Shibboleth (2007-2008) es quizás la obra más universal y demoledora de Salcedo, enmarcada en el del ciclo de la Tate Modern a través de un proyecto institucional en que artistas como Louise Bourgeois, Anish Kapoor o Olafur Eliasson son comisionados para intervenir en el Turbine Hall. Shibboleth es un proyecto de escalas monumentales. Es una grieta de 167 metros de largo y 70 centímetros de profundidad que atraviesa el suelo de la sala de turbinas.
La monumentalidad de la obra en su interacción con la arquitectura está ahí. «Había una pequeña grieta en el suelo de la Tate, Doris la notó en la primera visita y decidió convertirla en el origen de esa pieza. Cada centímetro fue dibujado a mano por Doris. Investigamos las grietas. Examinamos cómo es el borde, el interior de grietas sobre la tierra, sobre cemento, sobre edificios. Parecíamos un grupo de locos en la calle observando fijamente las grietas del suelo o de las paredes. El siguiente paso fue intentar descubrir cómo hacer una grieta prefabricada, y luego exportarla a Londres. Se nos ocurrió hacer una estructura de metal, tal y como se hace una losa de cemento pero con la forma de una roca. Moldeamos el acero siguiendo exactamente la forma de la piedra, luego vertíamos el cemento. El resultado final, explica un colaborador de Salcedo, fue el molde, con la malla de acero incrustada y con su gemelo opuesto. Construimos 320 metros de cemento, porque debíamos hacer ambas caras de la grieta. Todo salió casi como planeábamos, pero la imagen, el resultado, es algo que no se puede imaginar hasta que uno lo ve». Con esta obra la escultora colombiana quería hacer una metáfora a través de la leyenda bíblica de las exclusiones que sufren los habitantes de su tercer mundo frente a los del primer mundo. «Yo vengo de Colombia, un país en el que solo hay ruinas. Eso nos dejaron las guerras, el imperialismo y el colonialismo. Eso marca mi perspectiva. Soy una artista del tercer mundo. Desde esa perspectiva, desde la perspectiva de la víctima, desde la perspectiva de los pueblos derrotados, es desde donde miro al mundo. Por eso mi obra no representa algo. Es simplemente una insinuación de algo. Es intentar traer a nuestra presencia algo que ya no está aquí. En ese sentido es sutil».

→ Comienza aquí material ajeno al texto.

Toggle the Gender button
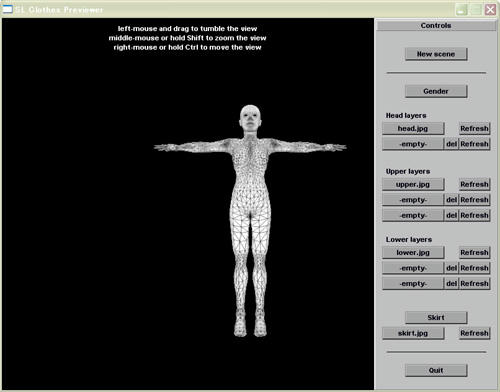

La pronunciación, modo discriminador
Shibbolet es una palabra hebrea que significa «espiga». Es la protagonista de la historia del Libro de los Jueces. En el capítulo 12 se narra la guerra de dos tribus hebreas que termina en el genocidio de 42.000 miembros de la tribu de Efraim que cruzaban el río Jordán en busca de su salvación hasta llegar a la región de Glaad. Los efraimitas eran identificados por sus enemigos porque no sabían pronunciar el sonido «sh» y en lugar de decir Shibbolet pronunciaban sibbolet. Así la palabra se convierte en la metáfora de las exclusiones que produce el uso de una lengua por parte de un grupo y, así, de la segregación y las fronteras.

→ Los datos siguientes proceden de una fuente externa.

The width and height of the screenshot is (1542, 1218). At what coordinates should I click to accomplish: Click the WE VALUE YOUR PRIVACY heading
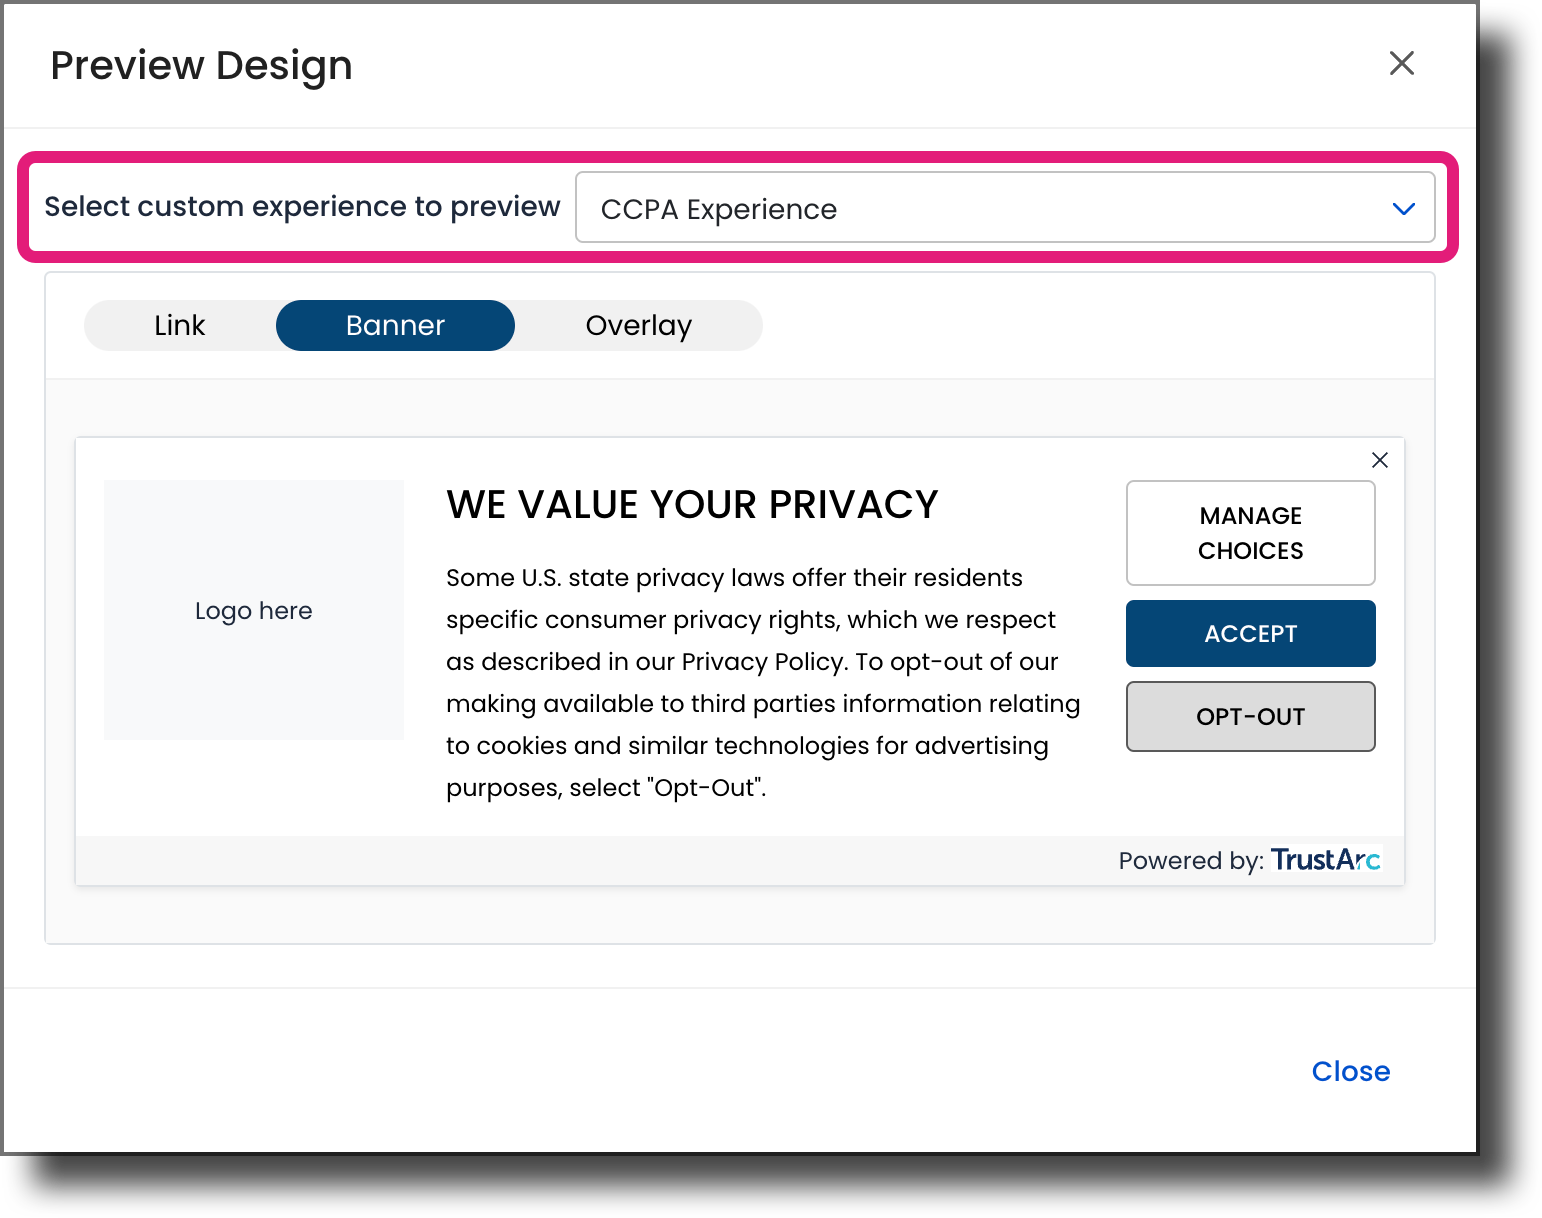point(692,505)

“No es tan extraordinario. Es un espacio. No es como entrar en Santa Sofía”
«Cuando fui a ver el espacio antes de pensar en la pieza, lo que me llamó la atención fue la actitud de la gente que caminaba en ese espacio. Todos miraban para arriba y sentían que era un espacio asombroso. Yo pensaba: ‘No es tan extraordinario. Es un espacio industrial modernista. No es como entrar en Santa Sofía o estar frente a las pirámides de Egipto’. Pero la gente tenía esa impresión y yo pensé que era increíblemente narcisista. Lo que yo quería hacer era dar la vuelta a esa perspectiva, y en lugar de mirar hacia arriba, obligar a mirar hacia abajo… Quería inscribir dentro de ese edificio modernista y racionalista una imagen que fuese caótica y que marcase un espacio negativo. Porque creo que hay una brecha sin fondo que divide lo humano de lo inhumano, a los blancos de los no blancos. Quería hablar de esa brecha. Pensé que esa brecha se percibía principalmente en la historia de la modernidad. Cuando uno lee la historia de la modernidad está narrada como un evento únicamente europeo. Y las ideas de colonialismo, de imperialismo, son marginalizadas, por no decir más. Quería que surgiera esa historia de racismo porque creo que la historia del racismo es el lado oscuro no contado de la historia de la modernidad. Por eso quería que esta grieta quebrase el edificio y que irrumpiese en el edificio casi del mismo modo que en un inmigrante no blanco irrumpe en la monotonía y en el consenso de la sociedad blanca».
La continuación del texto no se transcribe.